After a bench trial on Plaintiffs' two causes of action -- copyright infringement based on extensive excerpting of Plaintiffs' research reports and New York State's "hot news" misappropriation based on Fly's continual publication of Plaintiffs' recommendations -- the Southern District of New York district court ruled for Plaintiffs on both counts. The district court permanently enjoined Fly from reporting Plaintiffs' recommendation for periods of thirty-minutes to several hours after they are released by Plaintiffs.

On appeal, Fly contested the "hot news" misappropriation holding, arguing that (1) the district court erred in finding Plaintiffs had established "hot news" misappropriation; (2) the district court violated Fly's free-speech rights; (3) the "hot news" misappropriation finding violated the Copyright Act and the Copyright Clause of the Constitution; (4) the district court failed to apply the proper standard in granting injunctive relief; and (5) the injunction was unreasonably overbroad. The Second Circuit's decision, however, focused solely on the preemption issue after scolding the district court for failing to consider preemption in this case.

After a lengthy summary of the historical development of the "hot news" misappropriation tort, the Second Circuit analyzed the purported test for determining whether a claim fits within the narrow "hot news" misappropriation exemption from preemption by the Copyright Act.

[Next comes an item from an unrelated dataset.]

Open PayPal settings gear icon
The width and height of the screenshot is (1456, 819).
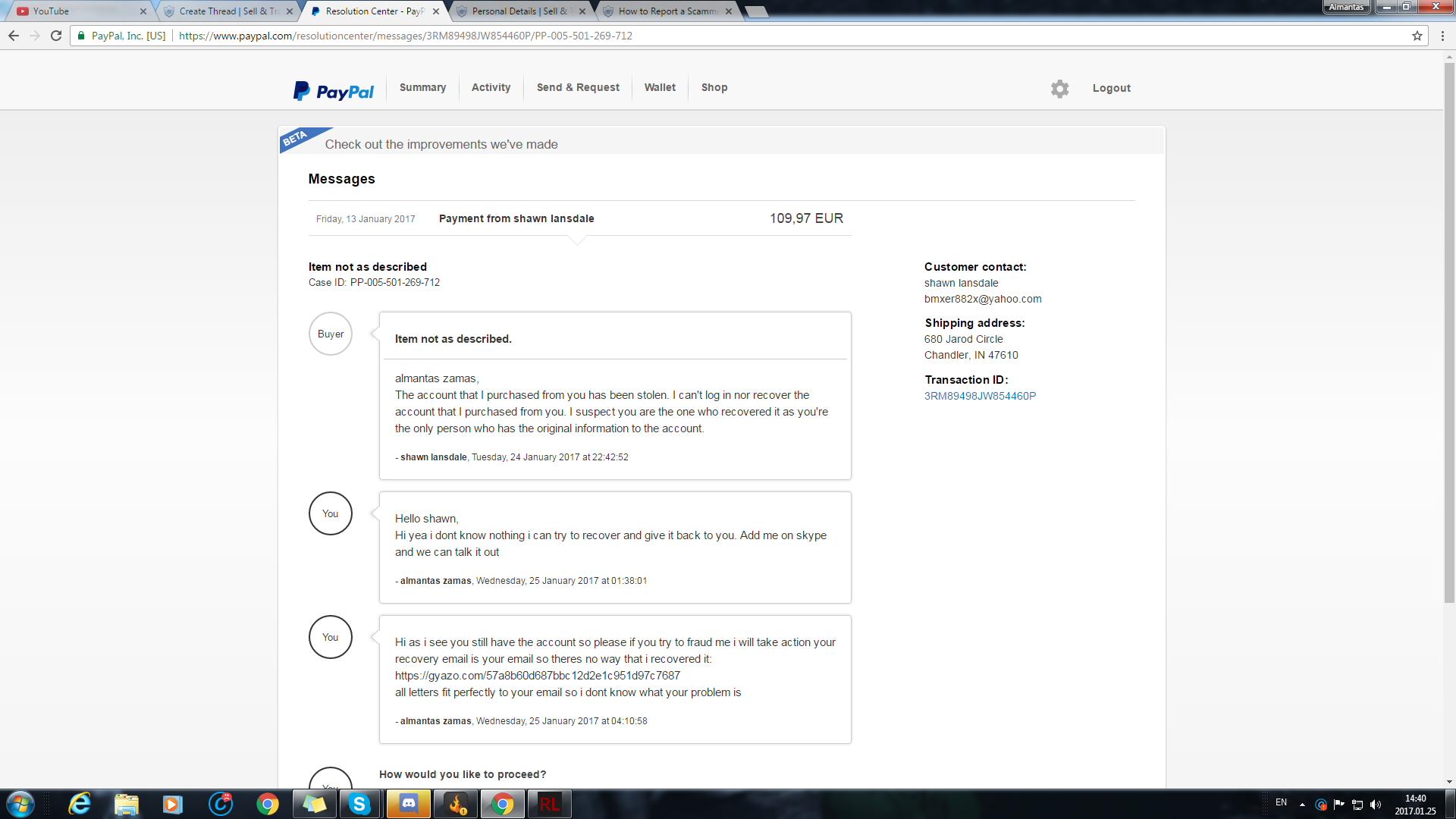(1059, 89)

This test, as first outlined in National Basketball Association v. Motorola, Inc., 105 F.3d 841 (2d Cir. 1997), has since been the standard for determining whether an "extra element" exists permitting non-preemption of the claim. Carefully parsing the language of the 1997 NBA decision, the Second Circuit found that the NBA decision had not only presented the test in dicta merely opining about a hypothetical set of circumstance under which preemption would not be warranted, but had actually iterated three inconsistent tests. These tests, "[i]nconsistent as they were, [...] could not all be equivalent to a statutory command to which the district courts are expected to adhere."

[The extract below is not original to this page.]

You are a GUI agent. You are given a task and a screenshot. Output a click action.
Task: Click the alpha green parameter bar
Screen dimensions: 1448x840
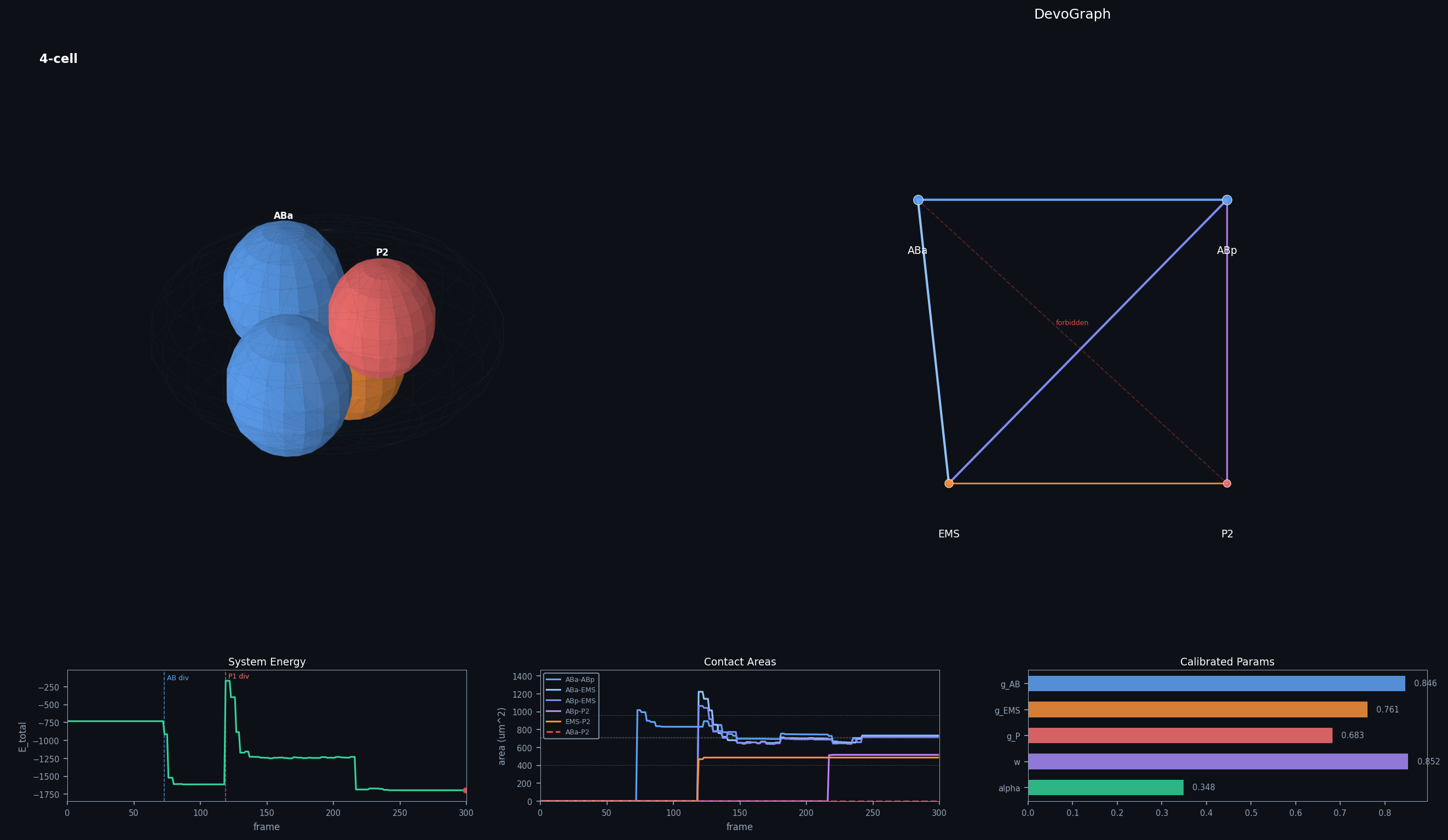1105,787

Despite abandoning the NBA test, the Second Circuit nonetheless applied the NBA and copyright preemption principles to its preemption analysis, including principles outlined in the seminal "hot news" decision in International News Service v. Associated Press, 248 U.S. 215 (1918). Concluding that the Plaintiffs' reports satisfied the "subject matter" requirement because they are works of a type covered by Copyright Act § 102 and met the "general scope" requirement because the rights abridged would infringe one of the Copyright Act's exclusive rights, the court held that Plaintiffs' claim was not a non-preempted claim because Fly was not "free-riding." Free-riding, taking material acquired by one party through expenditure of labor, skill, and money and selling it as one's own, was defined under NBA's analysis as an indispensable part of a "hot news" misappropriation claim.

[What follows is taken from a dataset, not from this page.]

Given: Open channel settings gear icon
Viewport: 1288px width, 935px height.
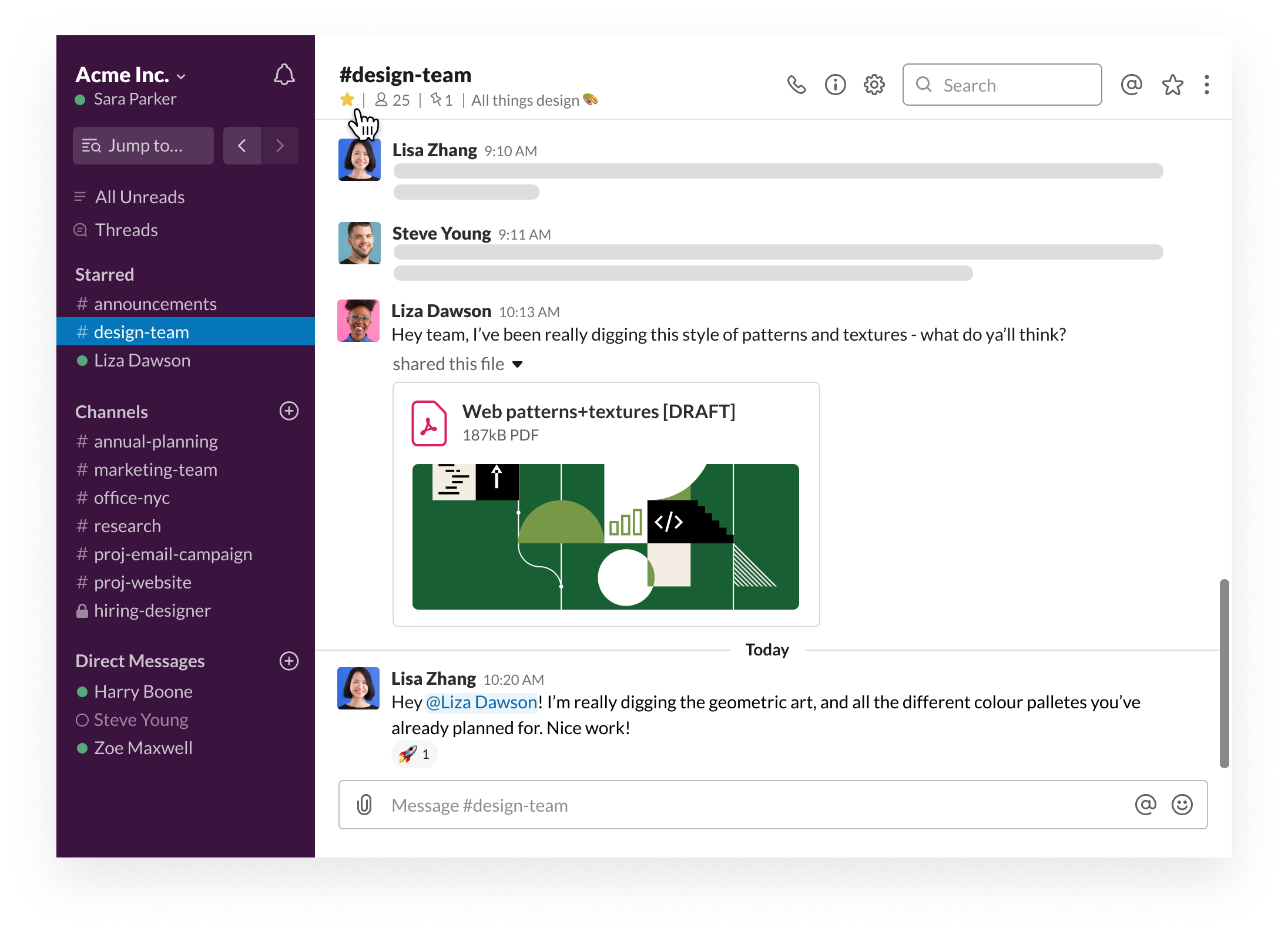Looking at the screenshot, I should (874, 85).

Crediting the fact that Fly does not sell the recommendations as its own, but rather with specific and deliberate attribution to the issuing Plaintiff, the court likened this practice to accepted behavior by traditional news media reporting on, for example, winners of the Tony Awards. Moreover, the court noted that half of Fly's twenty-eight employees were involved in the collection of the Plaintiffs' recommendations and production of Fly's newsfeeds, indicating that Fly, like the defendant in NBA, bore its costs of collecting financial information through a substantial organizational effort. From these facts, the court found a lack of "free-riding," an absence fatal to Plaintiffs' "hot news" misappropriation claim.

Reversing the district court's decision, Judge Sack closes with a statement regarding a recurring theme in the opinion, the overarching message that making the news, as Plaintiffs had done, does not confer a right to control who breaks the news and how. Although this decision appears to further narrow the application of the "hot news" misappropriation tort, the tort nonetheless survives to endure future metamorphosis in the Second Circuit.